## ACTIVITY
Please give back word for word the lines of the material below between the line containing "Task: Toggle fullscreen mode for the meeting" and the line containing "The image size is (1270, 716).", inclusive.

## SUPPLIED MATERIAL
= = = = =
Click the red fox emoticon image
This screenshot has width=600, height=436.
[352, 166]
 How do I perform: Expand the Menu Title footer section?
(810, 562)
= = = = =
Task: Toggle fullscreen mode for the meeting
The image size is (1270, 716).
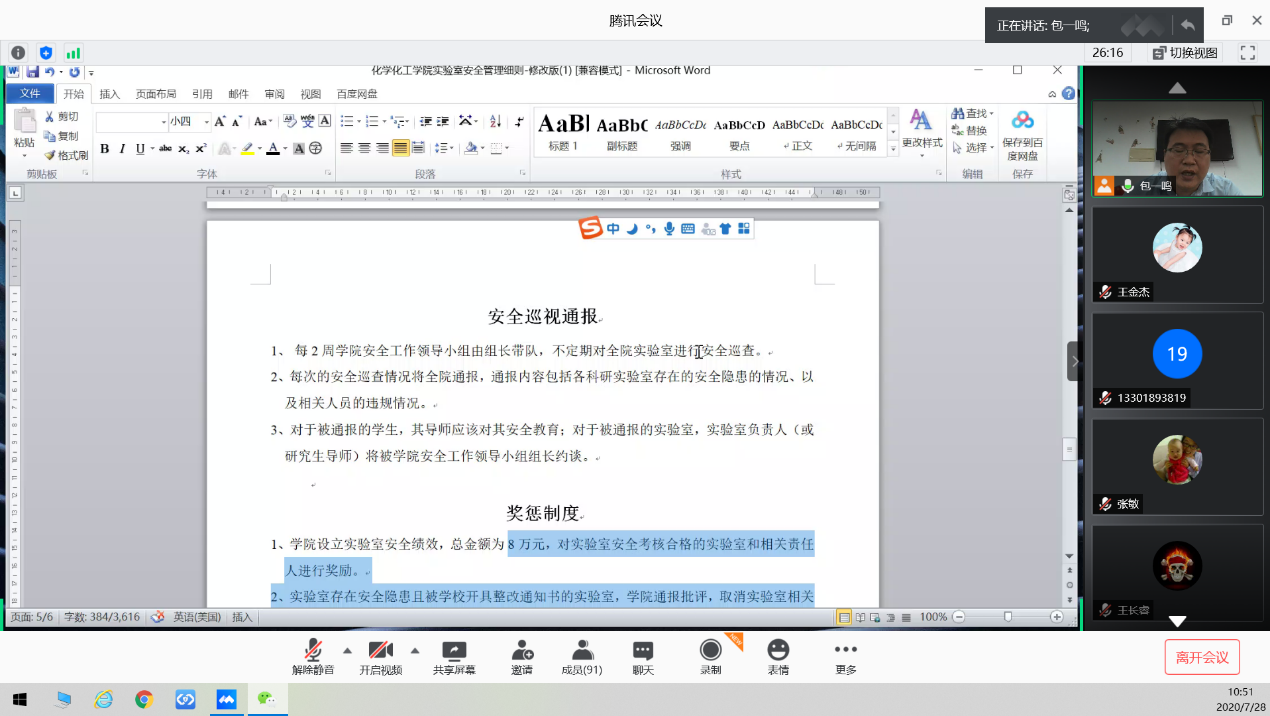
= = = = =
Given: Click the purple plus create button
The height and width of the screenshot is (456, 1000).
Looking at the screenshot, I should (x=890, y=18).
= = = = =
## RESULT BELOW
Task: Toggle fullscreen mode for the meeting
The image size is (1270, 716).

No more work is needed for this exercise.